> _What you have to do_:
In the court excerpt on the default judgment against Craddock, by what date did Magistrate Judge Haneke's May 24, 2005 Scheduling Order require all discovery to be completed?

> _Source excerpt_:
▶

The first Poulis factor requires the Court to examine the degree of Craddock's personal responsibility for the conduct that has led the Court to consider the sanction of default judgment. Ms. Juliana E. Blackburn, who represented Craddock during a portion of these proceedings, has certified to the Court that she advised Craddock in writing that he was required to attend the October 27, 2005 settlement conference before Magistrate Judge Falk. She has also stated that she "left numerous telephone messages at the only number provided to me." (Certif. of Counsel in Opp'n to Pls.' Mot. to Enter Default in Supp. of Counsel's Mot. to Be Relieved as Counsel ("Blackburn Certif.") ¶ 7.) Despite this notice, Craddock failed to attend the Court-ordered conference. Under such circumstances, the Court finds that Craddock bears a high degree of personal responsibility for the predicament in which he now finds himself.
With respect to the second Poulis factor, Plaintiffs state that because of Craddock's default, he has "denied Chanel and Vuitton access to evidence necessary to establish the amount of damages or the amount of [his] profits." (Pls.' Br. 2.) As a result, Plaintiffs have been forced to seek statutory damages under 15 U.S.C. § 1117(c). The Court also notes that Plaintiffs' counsel appeared as ordered at the October 27, 2005 settlement conference. Thus, it is safe to surmise that Plaintiffs expended both time and money to comply in good faith with an Order of the Court, even when Craddock had not done likewise.
The third Poulis factor requires the Court to consider whether Craddock has exhibited a history of dilatoriness. Although Craddock's failure to attend a single Court-ordered settlement conference may not in itself constitute a "history of dilatoriness," it is consistent with Craddock's earlier delay in complying with Chanel's cease-and-desist letter. Moreover, Adrienne Hahn Sisbarro has declared that Defendants "have not responded to discovery requests." (Decl. of Adrienne Hahn Sisbarro ("Sisbarro Decl.) ¶ 3.) Craddock's failure to attend the October 27, 2005 settlement conference, coupled with his failure to respond to Plaintiffs' discovery requests, constitute a history of dilatoriness as contemplated by Poulis. See 747 F.2d at 868 (discussing a "pattern of dilatoriness" and distinguishing a case in which there was "only one failure to comply in a timely manner").
In his May 24, 2005 Scheduling Order, Magistrate Judge Haneke ordered that all discovery was to be completed by September 30, 2005.
The fourth Poulis factor favors Plaintiffs, as there is evidence that Craddock's behavior has been willful and in bad faith. As noted with respect to the first Poulis factor, the certification of Juliana E. Blackburn reveals that Craddock had actual notice (or was willfully blind to such notice) of the October 27, 2005 settlement conference. Yet, Craddock chose not to appear as ordered, and indeed failed to communicate with his attorney until December 12, 2005. (Blackburn Certif. ¶ 9.) Craddock's April 14, 2005 pro se Answer demonstrates that Craddock was aware of the proceedings against him, and his apparent lack of concern with these proceedings is troublesome. The Court therefore concludes that Craddock's dilatoriness was willful and in bad faith.

◀

> _Data shown_:
▶

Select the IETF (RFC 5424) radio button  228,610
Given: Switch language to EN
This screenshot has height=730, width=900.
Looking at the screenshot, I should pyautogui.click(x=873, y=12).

◀

> _Worked answer_:
September 30, 2005.